TASK LIST.
1. From the Fatima excerpt, list every devotional object that the appendix says Salazar kept or was given.
2. Extend the Fatima excerpt with a few more paragraphs, starting after its last sentence.

EXCERPT TO READ.
However, let us be careful not to forget the maternal protection she enjoyed in 1975, when her Pastors and so many fervent souls manifested their devotion to the Immaculate Heart of the Blessed Virgin Mary, to whom God has entrusted the whole order of Mercy. It was at the time a kind of fulfilment of the prophetic vision of the Third Secret: the flames of the Angel of Extermination, which symbolise the wars provoked by the errors of Russia, were beginning to set Portugal alight when Our Lady, touched by the supplications of Her children, extinguished them with the brilliant light radiating from Her right hand.

The essential lesson of this “politics of God” in Portugal, according to the spirit and message of Fatima, remains a pledge of hope for us: assuredly, it is devotion to the Immaculate Heart of Mary that can and that must save our nations from the greatest perils.

 

APPENDIX

PRESIDENT SALAZAR’S DEVOTION FOR OUR LADY

O

NE year after the death of Dr. Antonio de Oliveira Salazar, the periodical Mensagem de Fatima1 published an article entitled “Salazar e Nossa Senhora”, probably written by Father Fernando Leite. Here are several extracts from it:

Salazar always kept in his private chapel a crucifix of “Saint” Father Cruz and an image of Our Lady of the Conception, before which he would go to pray and ask for light at difficult moments in the nation’s life.

Every Sunday and on feast days, it was there that he heard Mass, acting himself as the server. He would prepare the altar in advance, for he did not wish to leave this task to anyone else. It was also in this chapel that the celebrations of the month of Mary took place: he took part in these with a filial devotion. He had a great love for the canticles. At the end, he would make some observations either of a kindly or mischievous nature depending on how the melodies had been interpreted.

On his bedroom table, there was an image of Our Lady of Fatima. Once someone brought him from this sanctuary an image of Our Lady with its own music box. What joy he felt listening to the Fatima Ave Maria! He took the statue and kissed it with a filial tenderness.

When anyone spoke to him about Our Lady, he would become so emotional that sometimes tears could be seen glistening and flowing down his cheeks. He would repeat with a profound sincerity: «For me Our Lady is an intimate friend.»

He attributed Portugal’s renaissance to Fatima. In June 1952, Douglas Hyde, the ex-editor of an English communist newspaper, came to Fatima to thank Our Lady for his conversion. He visited Salazar and asked him:

«Is Portugal’s spiritual renaissance connected to Fatima?

– That is certainly the general opinion here and, humanly, everyone thinks the same… and I am of their number. But, spiritually, we cannot and must not allow ourselves to become vain about it.»

A few days before his death, he told how, as a student, he had made a pact with the Virgin Mary and he added: «Ever since then, I have always felt Her very special protection.»

ENTRIES SHOWN.
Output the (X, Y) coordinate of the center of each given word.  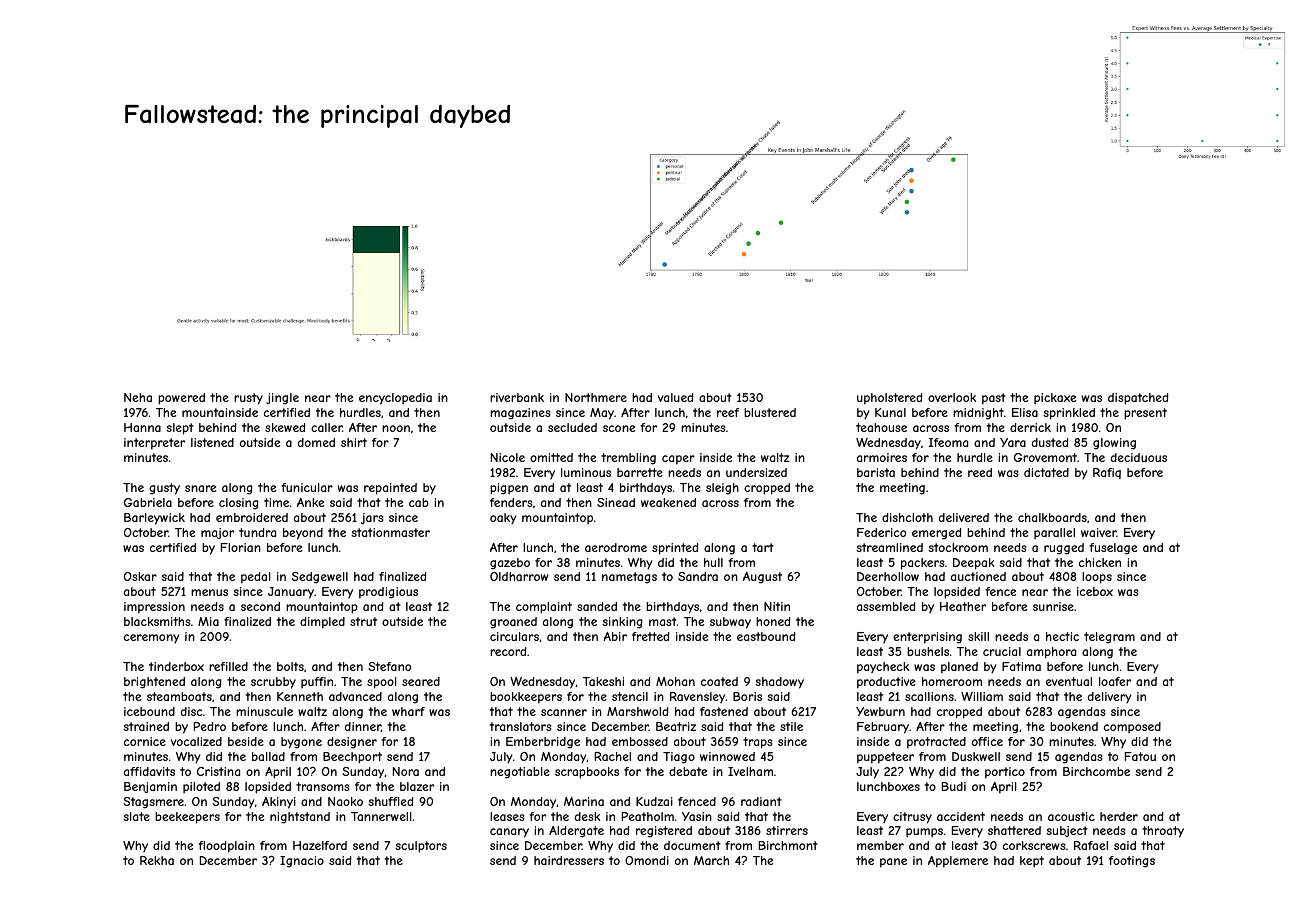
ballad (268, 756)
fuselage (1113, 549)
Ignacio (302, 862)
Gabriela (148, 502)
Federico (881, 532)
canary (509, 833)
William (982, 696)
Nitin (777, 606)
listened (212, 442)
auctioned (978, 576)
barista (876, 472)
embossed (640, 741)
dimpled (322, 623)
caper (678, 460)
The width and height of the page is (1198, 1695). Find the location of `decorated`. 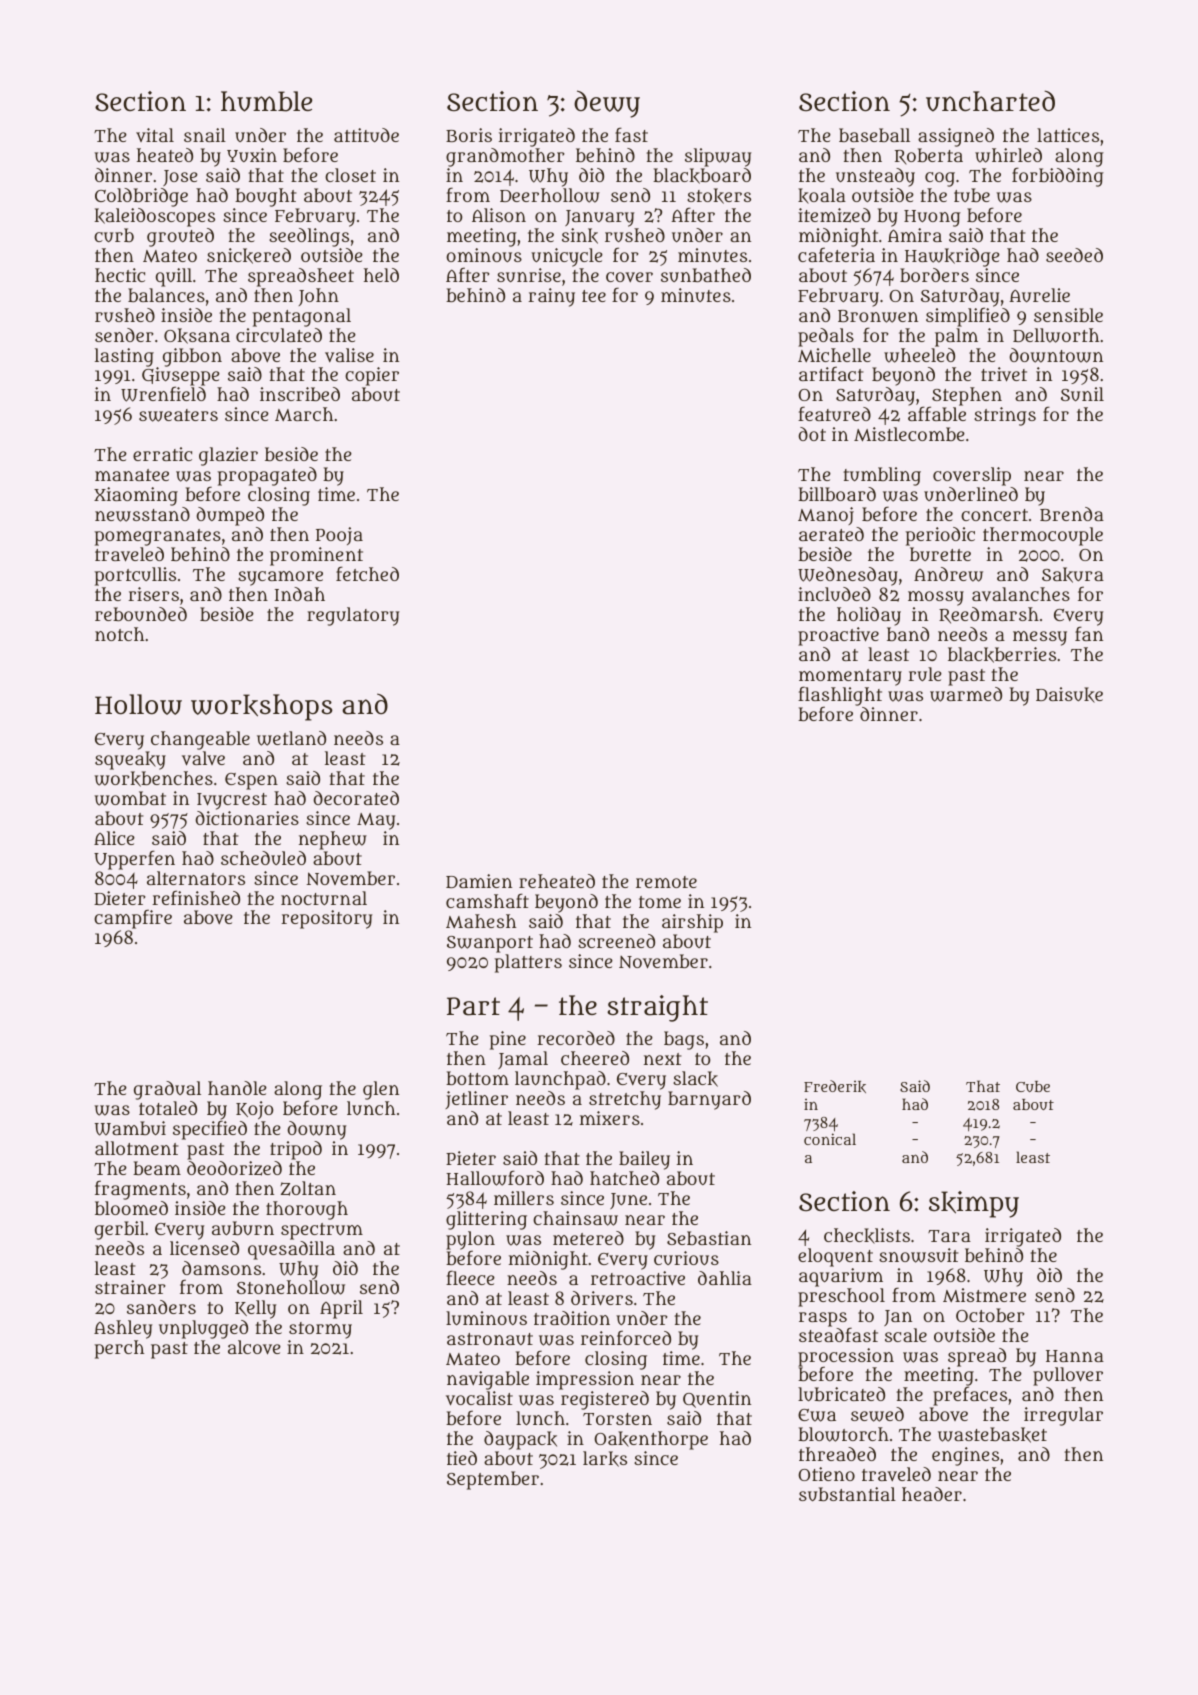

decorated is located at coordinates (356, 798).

RESPONSES IN ORDER.
1.
- A crucifix of "Saint" Father Cruz, kept in his private chapel
- An image of Our Lady of the Conception, kept in the same chapel
- An image of Our Lady of Fatima, on his bedroom table
- An image of Our Lady with its own music box, brought to him from the Fatima sanctuary

2.
In his house, the Most Blessed Virgin was honoured every day with the devotion of the Rosary. The servants used to say it together. Owing to his numerous duties, Salazar would say it alone every evening, at the time when the others retired to bed. Christine Garnier, who published a wonderful little book about Salazar, succeeded in delving into his private life and she tells us of the «long prayers he said at night in his chapel». Alone, in the silence of the night, the head of government said his Rosary, for his hours of sleep were very short and the weight of his cares very heavy… But never, never ever, did he neglect to say his Rosary.

Aware of the campaign against the Rosary, Salazar declared (and we quote him verbatim): «People are setting aside the recitation of the Rosary. What a catastrophe! Stop saying the Rosary and you will soon see what happens… Our Lady has a great love for this devotion which must be maintained in our country.»

In September 1968, he had been poorly. After a slight recovery, he suffered a stroke, accompanied by violent headaches. His first exclamation was: «Ah! Our Lady, my Beloved!»

During his final illness, he would say smilingly: «Our Lady of Fatima’s veil must be very torn by now. Everyone is tugging at it, asking that I might not die! I’m alive. God simply wished to show the power of prayer.»

In 1970, he followed the exercises of the Month of the Sacred Heart with his characteristic piety. When the last day of the month arrived, he said: «What a pity that it is already over! Extend it for another fortnight.» They acceded to his wishes. Two weeks later, on July 16 to be precise, he fell seriously ill; he was never to recover.

On the 27th of that same month, he expired in the peace of the Lord, manifesting his gratitude for all the care lavished upon him.

Dressed in his University of Coimbra professor’s gown, he was buried at Vimieiro, the town of his birth, holding between his cold white hands the Rosary that he had loved so much and which he had recited throughout his life.
 


Endnotes

(1) Toute la vérité sur Fatima, vol. 2, p. 233 sq.
(2) Ibid., p. 209.
(3) Adrien Loubier, Échec au ralliement, Sainte Jeanne d’Arc publications, 1995, p. 61 and p. 96.
(4) Ibid., p. 61.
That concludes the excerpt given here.